Pedasí town is a little more than three kilometers from the coast, where there are several sandy beaches.

===Nearby beaches===
- El Arenal (Bajadero)
- Playa El Toro
- Playa La Garita
- Playa El Lagarto
- Playa El Lanchón
- Playa El Cascajal
- Playa Los Destiladeros
- Puerto Escondido
- Playa Los Panamaes
- Playa la Miel
- Punta Chumico
- Playa Venao

===Surfing===
There are several breaks on Pedasí's beaches, the most famous local surfer's attraction is Playa Venao at 20 mi from the town. In 2011 and 2012 Playa Venao hosted two World Surfing Championships ISA and boosted a world recognition of the entire area as a top notch Surfing spot, the locals claim there are always waves breaking and closing out in the beautiful bay of Playa Venao.
Other more moderate breaks exist, which range from small for beginners, to overhead with the right swell. Playa El Toro has a left and right rock bottom point break for surfing (only one or two times per year with big swell), and Playa El Lagarto has left and right beach breaks (30 yards length for the better). Playa Los Destiladeros also has several breaks for surfing. Kitesurfing is possible during the dry season, January to April, particularly at Playa Arenal.

===Sport fishing===
Pelagic game fish are abundant because the continental shelf drops sharply relatively close to shore, with year-round catch including amberjack, Pacific sailfish (Istiophorus platypterus), cubera snapper (Lutjanus cyanopterus), roosterfish (Nematistius pectoralis) and grouper, while dorado (Coryphaena hippurus, commonly called mahi-mahi, or dolphinfish), both bigeye tuna (Thunnus obesus) and yellowfin tuna (Thunnus albacares), and wahoo (Acanthocybium solandri) are found seasonally, November through April.

===Isla Iguana===
Isla Iguana is an island wildlife refuge that can be reached with a 20-minute boat ride from Playa El Arenal. The 52-hectare island is surrounded by an extensive coral reef, which gives it two powdery-soft white sand beaches: Playa El Cirial (252 m long) and Playita del Faro (37 m long).
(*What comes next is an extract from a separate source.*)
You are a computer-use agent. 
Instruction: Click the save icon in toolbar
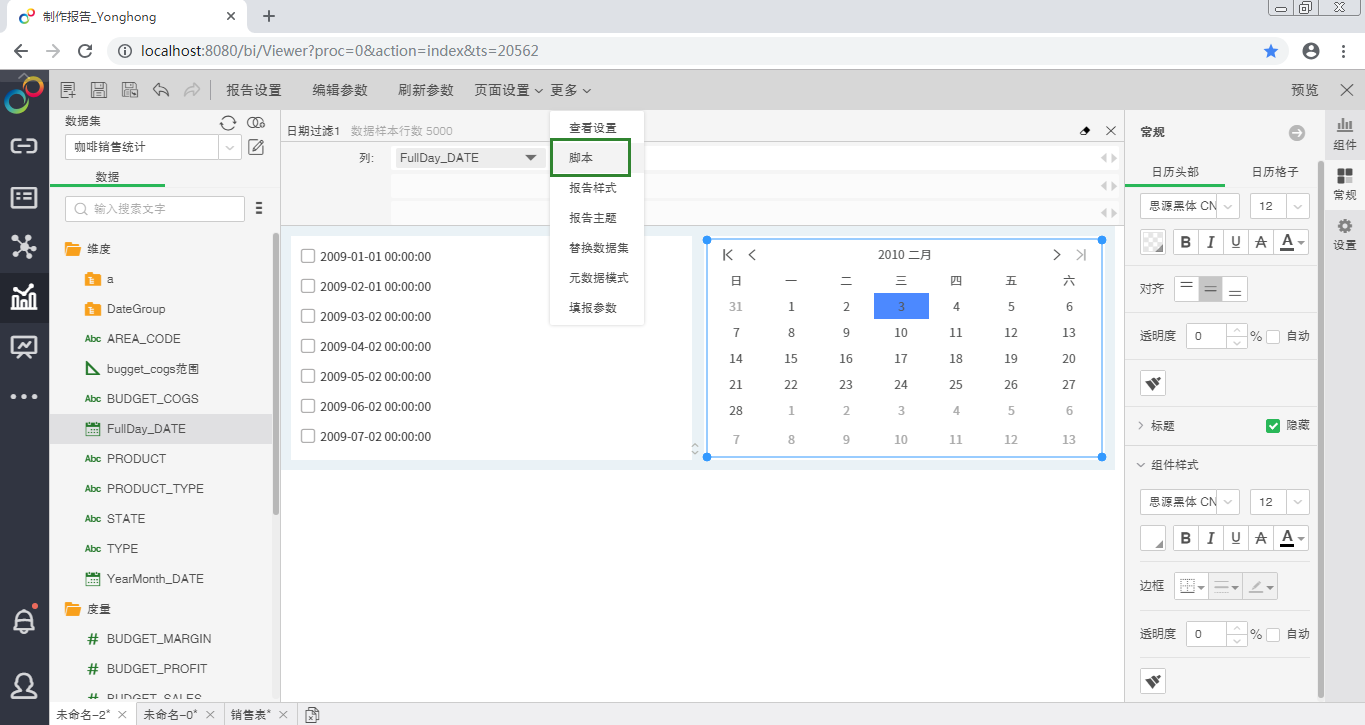tap(99, 90)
The refuge is home to more than 62 bird species, and a major nesting site for the magnificent frigatebird (Fregata magnificens), with a population of more than 5000. The island also houses several reptile species, including the black iguana (Ctenosaura similis) for which the island is named.
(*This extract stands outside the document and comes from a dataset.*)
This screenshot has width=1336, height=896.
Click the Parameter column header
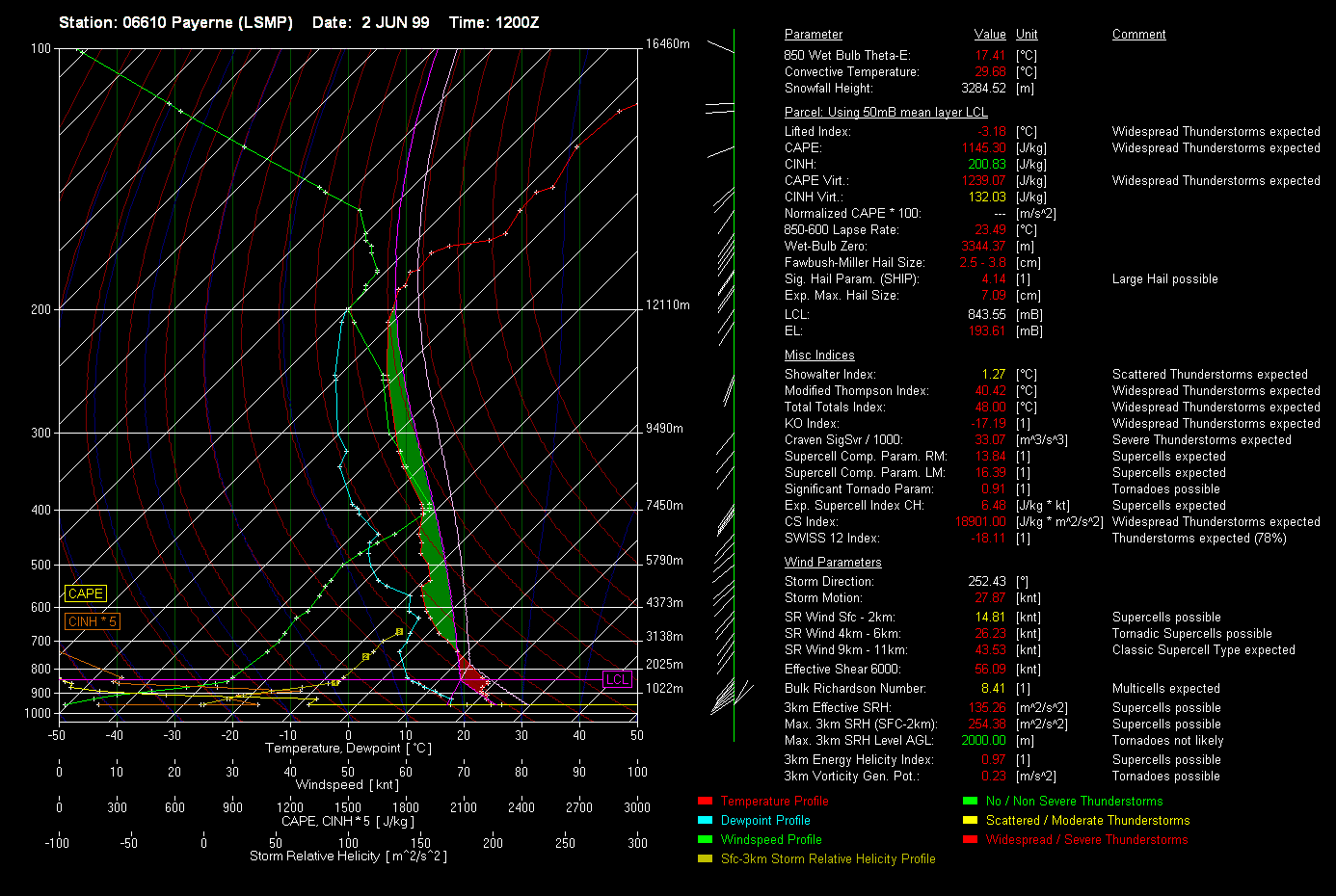(813, 35)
The refuge also comprises a 40-hectare marine area, also migrating humpback whales (Megaptera novaeangliae) between June and October—and one of the largest well-preserved coral reefs in Panama. The reef is home to a variety of fish, rays, eels, and sea turtles.

==Architecture==
The area's local architecture is a combination of Colonial Spanish style and modern day masonry block.

==Culture==
This town plaza is the location where people come to socialize at night.
Some men can often be seen wearing cutarras (traditional sandals) and the region's folkloric black and white hats; women, during festivals and carnivals, don polleras, traditional hand-stitched multi-layered dresses, some of which can take nearly a year to complete. During local fiestas the women will further adorn their polleras with ornate jewelry and gold chains.

===Carnival===
Carnival is the annual high point of local life in Pedasí, which is renowned for the most exuberant celebration after Las Tablas. The town divides itself into two factions, Calle Abajo (lower street) and Calle Arriba (upper street), with their respective queens, each trying to outdo the other with floats, music and fireworks. At the end of the celebration, the winning queen is chosen by popular vote.